Helene among names retired from hurricane list following 2024’s historic storm

Three more names have been retired from the list used to identify tropical cyclones in the Atlantic basin, including the historic Helene, due to the death and destruction the storms caused in 2024.
The World Meteorological Organization Hurricane Committee maintains and updates through a strict procedure the list of names that are used in both the Atlantic and Pacific that are used in rotation and re-cycled every six years.
The lists are reviewed each year by the WMO committee at their regular meeting in the first quarter of the year. The 2024 list will again be used in 2030.
On Wednesday, the WMO retired the names Beryl, Helene and Milton from its Atlantic basin name list and John from the eastern Pacific basin name list.
Hurricane Helene made landfall as a Category-4 storm on the Florida Gulf Coast on September 26.
As it came ashore, it began to interact with a stalled cold front, causing catastrophic flooding across the southern Appalachians, widespread wind damage from the Gulf Coast to the North Carolina mountains and storm surge flooding along portions of western Florida.
Between 12 and 31 inches of rain fell over the western third of the North Carolina within a 72-hour period, and produced flooding that rivaled previous high water marks set in 1916.
Helene was the deadliest hurricane to affect the continental U.S. since Katrina in 2005, with more than 150 direct fatalities including 103 in North Carolina.
Damage estimates across 25 counties of the state have topped $58 billion, making it the costliest hurricane in North Carolina history.
Hurricane Helene marked the first time ever that NOAA’s National Hurricane Center forecasted a system to become a major hurricane before it became a tropical depression or tropical storm.
The National Weather Service was forecasting extreme rainfall totals and rates over western North Carolina more than 48 hours in advance.
Beryl was the earliest Atlantic basin Category-5 hurricane on record, with major impacts in the Caribbean.
Milton was the most intense hurricane ever recorded in the Gulf of Mexico, and caused catastrophic damage along Florida’s west coast less than two weeks after Helene.
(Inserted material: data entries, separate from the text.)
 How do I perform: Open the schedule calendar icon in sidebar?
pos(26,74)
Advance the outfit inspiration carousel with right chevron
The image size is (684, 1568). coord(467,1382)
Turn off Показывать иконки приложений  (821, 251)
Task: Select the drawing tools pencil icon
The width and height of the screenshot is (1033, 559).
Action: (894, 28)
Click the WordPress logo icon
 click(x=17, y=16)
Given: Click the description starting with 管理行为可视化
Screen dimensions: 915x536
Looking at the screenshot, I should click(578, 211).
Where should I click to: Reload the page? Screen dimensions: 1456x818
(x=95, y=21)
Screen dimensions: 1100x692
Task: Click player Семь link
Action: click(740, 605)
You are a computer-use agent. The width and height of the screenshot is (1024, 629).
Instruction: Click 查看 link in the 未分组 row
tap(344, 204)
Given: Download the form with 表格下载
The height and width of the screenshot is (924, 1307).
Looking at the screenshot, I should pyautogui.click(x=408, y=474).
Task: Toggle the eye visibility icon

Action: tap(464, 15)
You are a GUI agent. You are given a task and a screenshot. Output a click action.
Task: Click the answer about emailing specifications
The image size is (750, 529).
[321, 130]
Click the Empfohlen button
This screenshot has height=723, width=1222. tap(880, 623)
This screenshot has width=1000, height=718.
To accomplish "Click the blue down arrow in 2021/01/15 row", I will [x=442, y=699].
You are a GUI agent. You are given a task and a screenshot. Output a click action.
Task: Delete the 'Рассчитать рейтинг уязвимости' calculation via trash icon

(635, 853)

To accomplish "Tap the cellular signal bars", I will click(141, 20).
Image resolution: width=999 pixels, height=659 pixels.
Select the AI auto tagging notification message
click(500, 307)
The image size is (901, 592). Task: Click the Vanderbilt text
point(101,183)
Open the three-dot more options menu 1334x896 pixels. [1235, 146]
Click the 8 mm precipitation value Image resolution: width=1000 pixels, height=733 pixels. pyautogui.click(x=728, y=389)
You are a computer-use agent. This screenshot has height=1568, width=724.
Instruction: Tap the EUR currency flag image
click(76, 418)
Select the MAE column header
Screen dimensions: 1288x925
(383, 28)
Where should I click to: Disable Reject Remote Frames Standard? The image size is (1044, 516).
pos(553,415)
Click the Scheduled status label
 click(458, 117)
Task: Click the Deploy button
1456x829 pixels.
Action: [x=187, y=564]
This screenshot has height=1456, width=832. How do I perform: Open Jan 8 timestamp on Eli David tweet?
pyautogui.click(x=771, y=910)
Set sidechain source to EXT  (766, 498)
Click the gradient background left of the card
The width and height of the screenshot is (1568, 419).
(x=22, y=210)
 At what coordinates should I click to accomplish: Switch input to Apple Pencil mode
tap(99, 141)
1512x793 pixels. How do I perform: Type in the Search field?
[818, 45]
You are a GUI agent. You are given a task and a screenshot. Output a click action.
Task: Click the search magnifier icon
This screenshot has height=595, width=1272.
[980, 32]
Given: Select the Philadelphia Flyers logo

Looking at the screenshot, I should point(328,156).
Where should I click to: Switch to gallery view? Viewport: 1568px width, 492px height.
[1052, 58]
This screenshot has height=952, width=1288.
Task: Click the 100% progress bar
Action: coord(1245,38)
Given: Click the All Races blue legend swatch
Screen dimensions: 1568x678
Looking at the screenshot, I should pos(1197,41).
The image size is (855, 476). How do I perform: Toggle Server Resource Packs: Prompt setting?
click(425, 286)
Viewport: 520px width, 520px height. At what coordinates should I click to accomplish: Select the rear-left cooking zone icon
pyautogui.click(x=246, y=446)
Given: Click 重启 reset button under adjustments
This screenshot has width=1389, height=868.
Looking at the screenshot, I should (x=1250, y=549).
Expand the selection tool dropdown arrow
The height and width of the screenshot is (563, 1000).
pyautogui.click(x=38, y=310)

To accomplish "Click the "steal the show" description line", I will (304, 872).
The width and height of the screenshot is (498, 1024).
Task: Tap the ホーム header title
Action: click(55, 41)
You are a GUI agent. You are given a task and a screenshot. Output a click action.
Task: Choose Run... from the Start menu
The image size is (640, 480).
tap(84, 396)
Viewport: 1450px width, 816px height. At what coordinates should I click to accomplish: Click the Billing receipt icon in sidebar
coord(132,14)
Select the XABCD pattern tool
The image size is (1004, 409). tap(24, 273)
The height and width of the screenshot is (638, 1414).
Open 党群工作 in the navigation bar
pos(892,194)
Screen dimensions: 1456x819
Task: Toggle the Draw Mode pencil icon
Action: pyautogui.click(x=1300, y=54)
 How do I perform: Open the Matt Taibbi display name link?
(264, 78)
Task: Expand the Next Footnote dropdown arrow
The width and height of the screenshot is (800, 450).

The 2024 Atlantic hurricane season was the ninth successive season with above average activity, whilst the eastern Pacific season was below average.
The Atlantic basin saw 18 named storms in 2024. Eleven of those were hurricanes (winds of 74 mph or greater) and five intensified to major hurricanes of category 3, 4 or 5 on the Saffir Simpson scale, with winds of 111 mph or higher, according to the National Oceanic and Atmospheric Administration.
On the Eastern Pacific side, Hurricane John triggered deadly and extended flooding in the Mexican state of Guerrero.

The 2025 list includes all but one name from its last use in 2019.
Dorian was removed after it became the most destructive hurricane to cross The Bahamas on record, tying the Labor Day Hurricane of 1935 for the most powerful landfall in the western hemisphere at 185 mph.
The center made another landfall at Cape Hatteras on September 6, 2019, as a Category 1 hurricane with sustained winds of 90 mph, and inundated Ocracoke with more than eight feet of soundside storm surge.
Colorado State University hurricane researchers are predicting another above-average Atlantic hurricane season in their initial 2025 forecast, saying current global weather conditions headed into this season are very similar to memorable years of tropical activity on the Outer Banks and in eastern North Carolina from over the last four decades.
In the event that more than twenty-one named tropical cyclones occur in the Atlantic basin in a season, any additional storms will take names from an alternate list of names approved by the WMO.